Today, Duong is an explosives expert employed at the Naval Surface Warfare Station at Indian Head, Md. Credited with the development of a powerful bunker-buster used in Afghanistan and Iraq, she proudly recounts her rise from refugee to ``defense technician.''
''I do remember the desperation,'' Duong recalls, the obvious sunshine in her nature battling the anguish of memories.
``A lot of South Vietnamese felt that the Americans had left them to fend for themselves. That in the end, America deliberately withdrew all the support.''
Though the pain of betrayal is not lost on her, there is an irony in her path from war victim to war professional. Though Duong's tale is a stirring immigrant success story, watching the movie's scenes of Saigon's fall at a time when we are facing the withdrawal question in Iraq gave me a profound sense of déj vu.
Not unlike the Vietnam quagmire on which I reported in 1968, we are today presented with the Iraq quagmire. The threat of world communism has been replaced by international terror as a pretext for another misbegotten and mismanaged war, but the falsehoods, broken promises and withering national faith are too familiar.
Now, as then, with each further escalation, we come closer to the brink of cosmic disaster. A recent poll revealed that three-fourths of U.S. troops serving in Iraq want full withdrawal, one-fourth immediately. Despite the executive's stubborn optimism, two-thirds of the public now favor withdrawal.
Yet in Congress, such voices are the minority.
In my February 1968 broadcast, I called the position of Vietnam a stalemate.
I'm not sure ''stalemate'' fits the U.S. military's loose footing in the sands of Iraq, but the need to cut losses does. In the wake of the Golden Mosque bombing in Samarra, Shiites and Sunnis now clash across the region. Our men and women in uniform face the task of trying to stave off a civil war when their very presence as an occupying force more often than not fuels the violence and represents an obstacle to Shiite and Sunni reconciliation.
As I stated in relation to Vietnam, the only rational way out is to proceed not as victors but as an honorable people who tried to defend democracy the best they could. Recently, I suggested that in the immediate aftermath of Hurricane Katrina there was an opportunity to withdraw from Iraq and still maintain our sense of honor.

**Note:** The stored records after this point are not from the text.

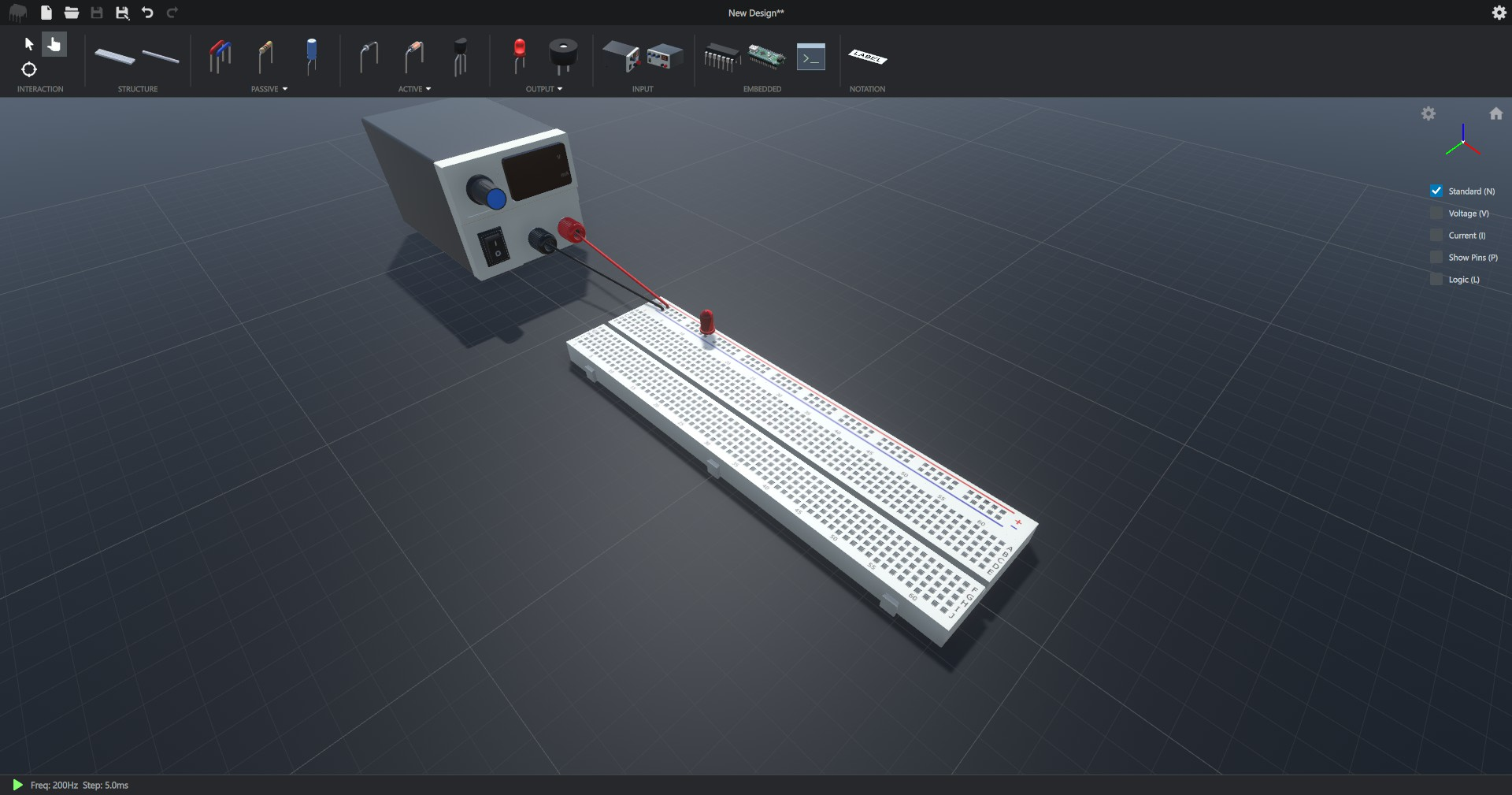Uncheck the Standard (N) view checkbox
The width and height of the screenshot is (1512, 795).
[x=1436, y=191]
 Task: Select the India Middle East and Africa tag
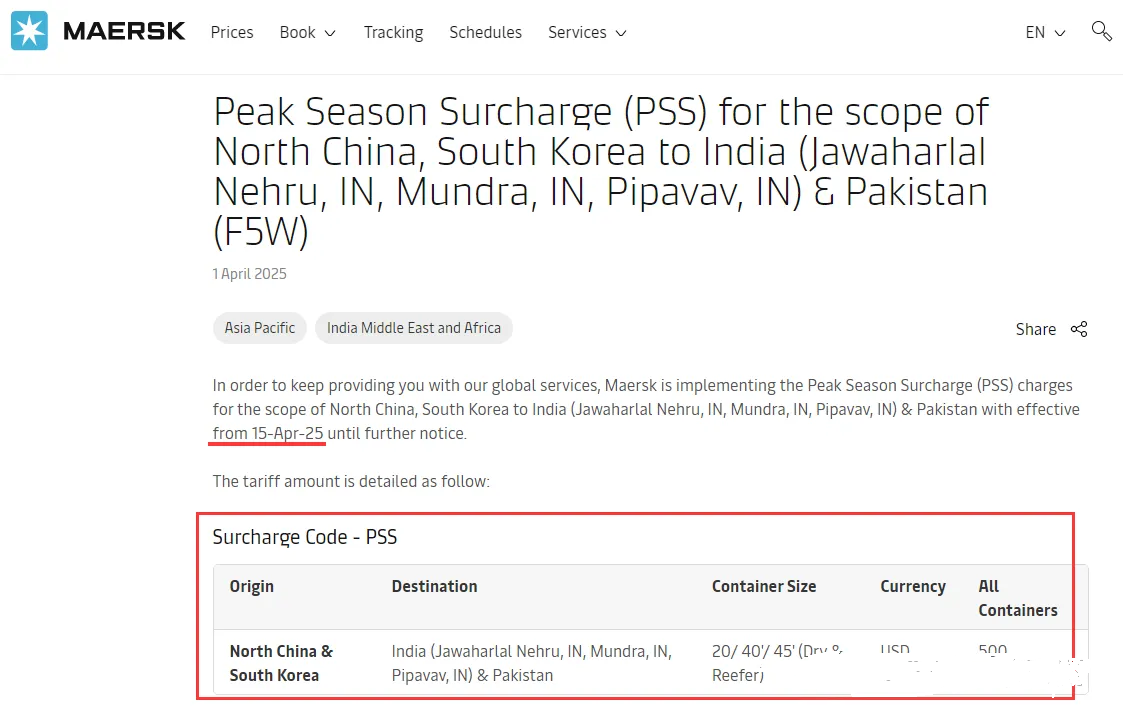[413, 328]
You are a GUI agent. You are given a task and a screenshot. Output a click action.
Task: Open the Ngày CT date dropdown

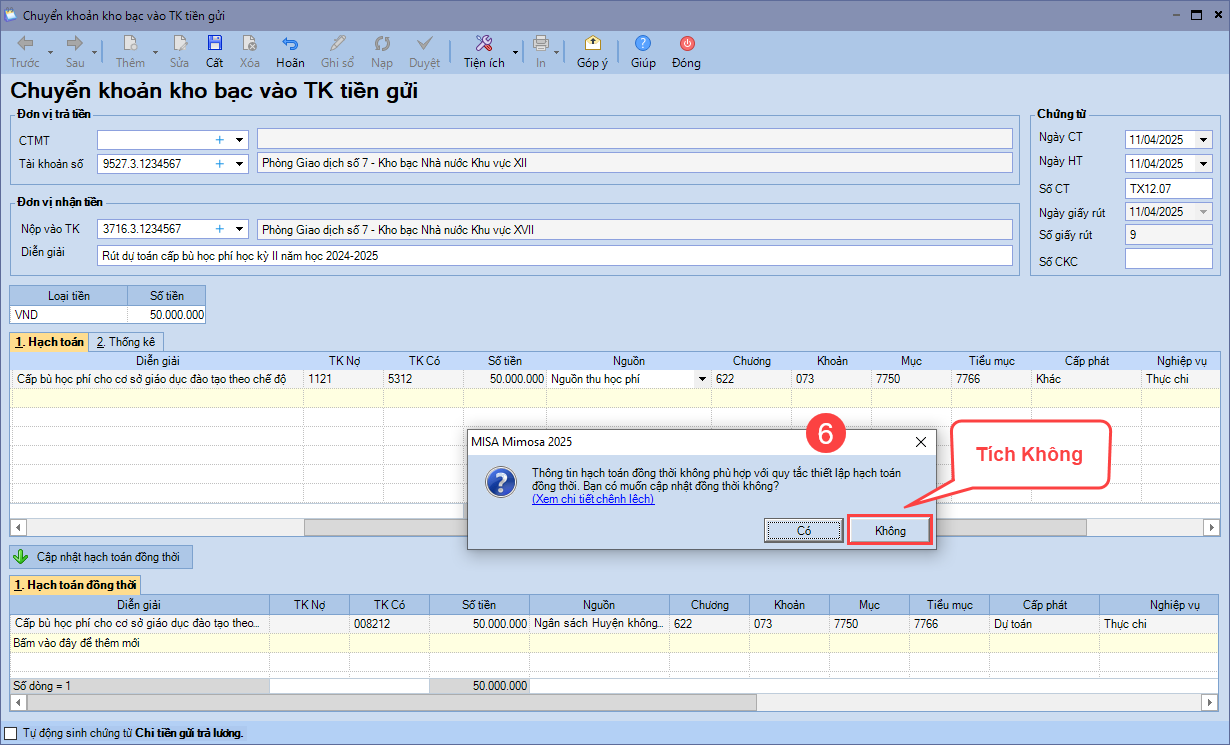[x=1203, y=140]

We had an urgent need to redirect our resources to the aid of our communities and people stricken by the devastation of the great storm. Almost no one on Capitol Hill was listening.
Why We Fight should be required viewing for Americans but even more for those on Capitol Hill. The film sends a chilling warning that should not be ignored by Congress and our executive branch.
Walter Cronkite is a former anchorman for CBS News.